TASK INPUTS –

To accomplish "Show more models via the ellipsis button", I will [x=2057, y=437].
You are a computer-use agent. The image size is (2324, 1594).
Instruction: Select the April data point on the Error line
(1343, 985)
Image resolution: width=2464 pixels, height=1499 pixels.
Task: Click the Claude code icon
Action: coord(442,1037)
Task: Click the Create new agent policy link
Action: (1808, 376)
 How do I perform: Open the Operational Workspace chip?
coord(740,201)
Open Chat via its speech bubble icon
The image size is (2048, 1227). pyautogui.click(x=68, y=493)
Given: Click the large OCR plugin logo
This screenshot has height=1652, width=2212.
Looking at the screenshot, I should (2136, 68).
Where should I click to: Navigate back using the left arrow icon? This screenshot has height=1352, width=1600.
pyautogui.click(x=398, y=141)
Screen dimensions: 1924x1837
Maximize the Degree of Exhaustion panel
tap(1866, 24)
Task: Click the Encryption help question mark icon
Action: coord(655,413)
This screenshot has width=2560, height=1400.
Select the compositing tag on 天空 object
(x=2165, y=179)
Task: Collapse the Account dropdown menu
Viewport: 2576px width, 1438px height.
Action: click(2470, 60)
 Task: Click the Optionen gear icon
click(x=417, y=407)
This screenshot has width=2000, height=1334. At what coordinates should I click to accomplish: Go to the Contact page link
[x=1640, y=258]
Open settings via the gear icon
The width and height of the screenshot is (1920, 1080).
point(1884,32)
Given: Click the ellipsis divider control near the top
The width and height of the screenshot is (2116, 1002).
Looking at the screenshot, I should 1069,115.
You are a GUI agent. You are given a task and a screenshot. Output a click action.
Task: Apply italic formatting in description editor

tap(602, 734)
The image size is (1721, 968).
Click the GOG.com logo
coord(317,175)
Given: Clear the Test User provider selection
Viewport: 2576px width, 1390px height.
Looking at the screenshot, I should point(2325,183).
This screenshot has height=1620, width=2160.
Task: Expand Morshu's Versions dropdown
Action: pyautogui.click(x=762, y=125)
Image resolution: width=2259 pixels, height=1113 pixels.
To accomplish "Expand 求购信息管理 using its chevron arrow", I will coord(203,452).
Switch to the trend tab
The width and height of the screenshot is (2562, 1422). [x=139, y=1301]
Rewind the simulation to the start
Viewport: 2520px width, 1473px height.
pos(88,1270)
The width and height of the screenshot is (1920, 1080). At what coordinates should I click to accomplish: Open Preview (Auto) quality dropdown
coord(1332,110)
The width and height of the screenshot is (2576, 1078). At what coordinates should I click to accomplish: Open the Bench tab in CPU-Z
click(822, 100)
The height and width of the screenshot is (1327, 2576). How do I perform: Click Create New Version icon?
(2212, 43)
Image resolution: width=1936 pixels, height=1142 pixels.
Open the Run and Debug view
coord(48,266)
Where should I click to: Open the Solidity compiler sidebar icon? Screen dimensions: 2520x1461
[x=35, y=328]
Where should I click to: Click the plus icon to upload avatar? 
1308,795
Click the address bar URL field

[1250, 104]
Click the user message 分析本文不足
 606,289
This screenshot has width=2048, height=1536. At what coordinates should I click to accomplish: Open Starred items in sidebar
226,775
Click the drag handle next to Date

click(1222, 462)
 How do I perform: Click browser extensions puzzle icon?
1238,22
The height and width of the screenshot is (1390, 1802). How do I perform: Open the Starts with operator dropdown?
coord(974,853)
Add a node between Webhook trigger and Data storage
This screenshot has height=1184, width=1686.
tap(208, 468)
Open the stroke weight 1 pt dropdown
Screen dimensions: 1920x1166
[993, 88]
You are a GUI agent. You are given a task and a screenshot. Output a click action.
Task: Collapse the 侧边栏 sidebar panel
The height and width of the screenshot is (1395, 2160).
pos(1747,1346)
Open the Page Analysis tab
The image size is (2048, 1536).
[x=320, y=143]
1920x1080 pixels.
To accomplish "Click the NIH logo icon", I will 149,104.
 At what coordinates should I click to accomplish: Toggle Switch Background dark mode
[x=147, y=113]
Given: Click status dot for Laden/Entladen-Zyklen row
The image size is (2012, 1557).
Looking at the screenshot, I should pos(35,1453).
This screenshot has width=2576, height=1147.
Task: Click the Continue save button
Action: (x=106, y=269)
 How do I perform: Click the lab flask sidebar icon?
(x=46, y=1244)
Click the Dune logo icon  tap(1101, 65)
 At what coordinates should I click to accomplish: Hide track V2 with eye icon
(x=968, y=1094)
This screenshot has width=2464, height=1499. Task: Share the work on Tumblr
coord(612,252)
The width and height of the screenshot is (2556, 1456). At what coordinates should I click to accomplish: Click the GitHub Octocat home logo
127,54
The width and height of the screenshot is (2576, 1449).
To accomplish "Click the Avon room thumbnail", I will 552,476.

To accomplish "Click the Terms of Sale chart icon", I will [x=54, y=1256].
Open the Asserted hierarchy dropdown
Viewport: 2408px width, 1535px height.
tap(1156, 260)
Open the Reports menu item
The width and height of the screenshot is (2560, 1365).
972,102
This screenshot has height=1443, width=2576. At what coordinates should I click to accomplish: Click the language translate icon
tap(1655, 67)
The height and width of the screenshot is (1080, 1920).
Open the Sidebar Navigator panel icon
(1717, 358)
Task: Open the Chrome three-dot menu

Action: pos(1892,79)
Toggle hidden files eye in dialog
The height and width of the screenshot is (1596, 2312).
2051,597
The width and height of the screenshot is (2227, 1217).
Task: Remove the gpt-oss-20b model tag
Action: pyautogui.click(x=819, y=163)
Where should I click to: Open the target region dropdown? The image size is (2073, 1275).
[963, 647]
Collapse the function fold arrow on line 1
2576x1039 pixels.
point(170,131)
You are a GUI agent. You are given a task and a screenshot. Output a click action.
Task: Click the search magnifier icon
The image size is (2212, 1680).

WORK REQUEST – Your answer should consist of all lines in the listing above that contain "ellipsis".

ANSWER TO THE EXERCISE –
To accomplish "Show more models via the ellipsis button", I will [x=2057, y=437].
Given: Click the ellipsis divider control near the top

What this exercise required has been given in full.